Flow: How to Get in the Zone and Stay There

Flow chart

Ever sit down with your guitar and realize… wow, I’m playing much better than normal today. You’re making very few mistakes, you’re playing faster and more efficiently. Why can’t we play like that all the time?

The ability to get into this state has always been in high demand, and many great performers and athletes have been distinguished among their peers for being able to get “in the zone”. Luckily, you can learn how to as well.

For years, Mihaly Csikszentmihalyi has been the pre-eminent researcher on “being in the zone”, or as he calls it, “flow”. His research has shown that we can achieve “flow” doing just about anything, from playing an instrument or a game of basketball to washing the dishes, driving, or having a conversation.

What exactly is “flow”?

Flow is a state that combines relaxation with extreme focus. When someone experiences flow they may lose track of time and forget about things beyond the task they are doing. While in flow, people report not feeling particularly bad or good, but a feeling of enduring satisfaction is reported in the hours afterwards. In flow, people seem to get out of their own way, and focus completely on a task, often achieving greater results in the process. What’s more, research has shown that being in “flow” offers many of the same relaxation, focus, and other benefits associated with spending time in a meditative state.

How do you access flow?

All you need is to be challenged at a level that just meets the upper limits of your current skill level. If the challenge is too hard, you’ll get frustrated and anxious. If the challenge is too easy, you may get bored. The chart above shows the relationship between the difficulty of a task and your skill level. The chart above shows how the balance between difficulty of a task and skill level at that task affects your emotional state.

How do I use this with my guitar playing?

For starters, you can use the chart above to see how when you’re frustrated, your challenge is too great for your skill level, and not making progress is giving you that bad emotion. Try easing up, slowing down, simplifying, switching to something else or just taking a break. If you’re feeling bored, you’re not challenging yourself enough. Try learning a new song, new technique, or even a new instrument. It’s often easier to find a challenge than to discard one.

How long will it take to get in the zone?

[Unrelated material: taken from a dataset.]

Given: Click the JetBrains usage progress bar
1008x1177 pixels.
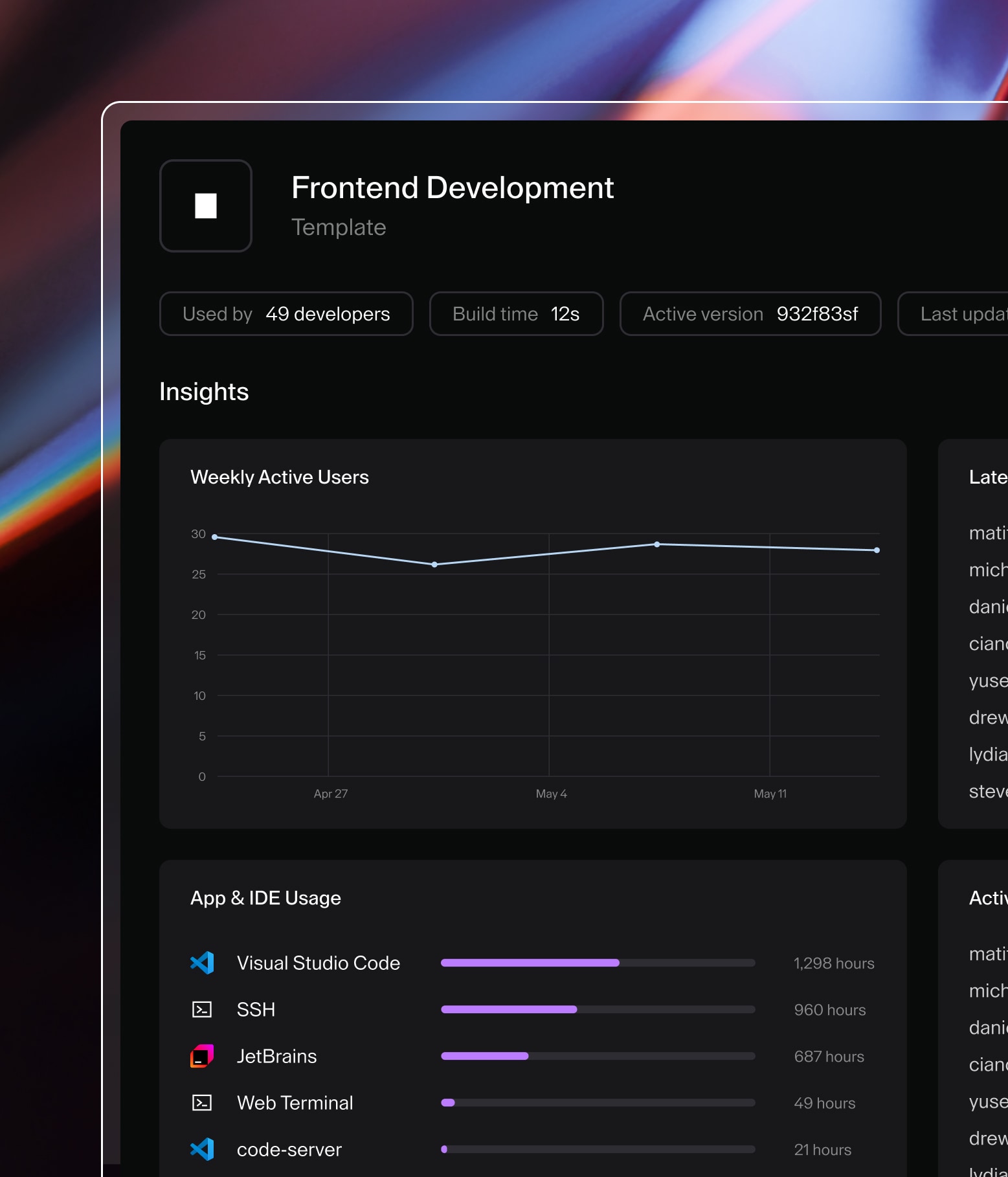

It varies from person to person, and I’ve found that the worst thing you can do is expect that it will happen. (It’s a lot like people describe getting into other states involving relaxation and focus—meditation.) In my experience the best thing you can do is just pick up the guitar, try to let go of whatever else is on your mind, and enjoy playing. Sometimes I’ll start playing and be on right away. Sometimes, I’ll start playing and feel really off, but if I keep going for a while (sometimes up to an hour or so), I’ll get into that zone.

So in short…

You’ll play better. You’ll feel better. You’ll be healthier. Win, win, win.